Swakopmund, entre désert et océan
Colonie allemande jusqu'en 1915, puis territoire sous administration sud-africaine jusqu'à son indépendance en 1990, la Namibie porte encore aujourd'hui les traces visibles de son histoire complexe. Principale station balnéaire du pays créée à la fin du XIXe siècle, Swakopmund est aussi la porte d’entrée vers le désert du Namib et à ce titre l’étape incontournable d’un voyage en Namibie. Son architecture singulière, d’inspiration germanique, attire immédiatement le regard : façades pastel, colombages, balcons ouvragés. Les bâtiments emblématiques comme la Woermann Haus donnent à la ville une atmosphère européenne inattendue, posée entre désert et océan, que l’on parcourt agréablement en vélo. Mais c’est aussi une destination où culture, saveurs et patrimoine se conjuguent avec charme. Côté gastronomie, vous profitez d’une offre de grande qualité. De nombreux restaurants raffinés mêlent fruits de mer, influences germaniques et touches africaines, dans les ruelles du centre jusqu’au front de mer, tout au bout de sa jetée en bois. En parcourant les ruelles du centre-ville, vous découvrez aussi de nombreuses galeries d’art qui valorisent la création contemporaine et les arts décoratifs namibiens, ainsi qu’une grande librairie fournie. Quelques musées retracent l’histoire (dont le Swakopmund Museum) et la géologie de la Namibie, tandis que l’aquarium ravit les plus jeunes.

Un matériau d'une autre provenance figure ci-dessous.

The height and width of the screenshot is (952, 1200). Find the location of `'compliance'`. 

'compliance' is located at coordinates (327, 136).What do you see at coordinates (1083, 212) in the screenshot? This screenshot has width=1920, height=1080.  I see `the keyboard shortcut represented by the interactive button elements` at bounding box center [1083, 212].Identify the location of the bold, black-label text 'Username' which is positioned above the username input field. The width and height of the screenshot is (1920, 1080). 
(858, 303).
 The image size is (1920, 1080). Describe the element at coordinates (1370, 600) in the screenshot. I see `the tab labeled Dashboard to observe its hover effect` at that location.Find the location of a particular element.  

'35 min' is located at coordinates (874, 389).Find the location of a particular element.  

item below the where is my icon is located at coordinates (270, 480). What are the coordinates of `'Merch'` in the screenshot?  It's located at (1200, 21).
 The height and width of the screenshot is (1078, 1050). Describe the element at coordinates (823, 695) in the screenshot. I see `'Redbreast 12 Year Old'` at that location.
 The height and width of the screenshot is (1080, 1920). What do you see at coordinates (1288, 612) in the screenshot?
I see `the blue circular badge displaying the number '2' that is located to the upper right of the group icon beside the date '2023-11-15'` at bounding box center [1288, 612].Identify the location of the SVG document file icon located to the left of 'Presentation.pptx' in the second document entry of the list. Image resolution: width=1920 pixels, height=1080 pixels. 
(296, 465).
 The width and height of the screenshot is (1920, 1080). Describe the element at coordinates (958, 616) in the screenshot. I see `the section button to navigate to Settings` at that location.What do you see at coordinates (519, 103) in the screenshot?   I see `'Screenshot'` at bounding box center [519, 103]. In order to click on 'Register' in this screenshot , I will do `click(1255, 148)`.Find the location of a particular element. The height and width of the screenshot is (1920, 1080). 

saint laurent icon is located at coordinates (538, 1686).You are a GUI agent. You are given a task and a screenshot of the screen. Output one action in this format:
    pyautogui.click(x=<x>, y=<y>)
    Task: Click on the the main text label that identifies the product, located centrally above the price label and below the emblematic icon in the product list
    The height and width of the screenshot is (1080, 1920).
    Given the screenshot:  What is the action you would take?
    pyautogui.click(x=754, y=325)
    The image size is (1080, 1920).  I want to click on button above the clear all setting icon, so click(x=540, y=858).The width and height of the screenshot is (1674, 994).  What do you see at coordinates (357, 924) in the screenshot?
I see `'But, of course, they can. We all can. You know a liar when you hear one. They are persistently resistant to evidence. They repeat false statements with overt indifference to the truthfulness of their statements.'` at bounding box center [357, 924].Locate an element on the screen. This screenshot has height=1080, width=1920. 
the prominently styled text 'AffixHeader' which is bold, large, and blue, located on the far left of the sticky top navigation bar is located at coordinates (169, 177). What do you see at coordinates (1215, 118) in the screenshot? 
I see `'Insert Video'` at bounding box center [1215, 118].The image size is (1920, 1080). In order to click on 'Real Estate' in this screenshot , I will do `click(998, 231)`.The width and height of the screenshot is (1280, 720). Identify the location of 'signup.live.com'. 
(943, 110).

Walvis Bay, paradis animalier
Littéralement la « baie des Baleines », Walvis Bay est le plus grand port en eau profonde du pays, partagé entre ses larges docks dédiés au transport de pétrole et de minerais et son port de plaisance charmant, avec ses bardeaux de bois blanc. Point de départ des nombreuses croisières journalières pour la découverte de sa faune extraordinaire et dense, Walvis Bay est un paradis animalier aussi grâce à ses marais salants et Sandwich Harbour plus au sud, où des cohortes de flamants roses et de cormorans du Cap viennent s’abriter. C’est en en kayak ou catamaran que l’on part à la rencontre de sa colonie d’otaries à fourrure facétieuse et bruyante, alanguie sur la pointe Pélican et parfois chassée par les chacals et les hyènes. On traque avec les marins les dauphins et, surtout, des baleines qui viennent frayer au large, tandis que des pélicans peu farouches se posent sur le pont des bateaux et réclament du poisson.
Péninsule du Lüderitz
Sur la péninsule de Lüderitz, vous changez de planète sans quitter la Namibie. Le désert glisse doucement dans l’Atlantique, les roches noires plongent dans une mer froide et le vent sculpte roches et contreforts dans cette charmante ville côtière aux maisons colorées. Toute proche, se trouve Kolmanskop, une ancienne ville minière d’extraction de diamant jadis prospère, mais abandonnée depuis 1960. Ses majestueuses maisons en pierre et son ancien hôpital ensablés, très photogéniques, en ont fait un site touristique à ne pas manquer lors d’un voyage itinérant dans le grand Sud. Vous y trouvez aussi des colonies de manchots du Cap, avec parfois plus de 1 000 individus, élégants et un peu maladroits, des otaries se prélassant sur les îlots et, au large, dauphins et baleines, selon la saison des migrations.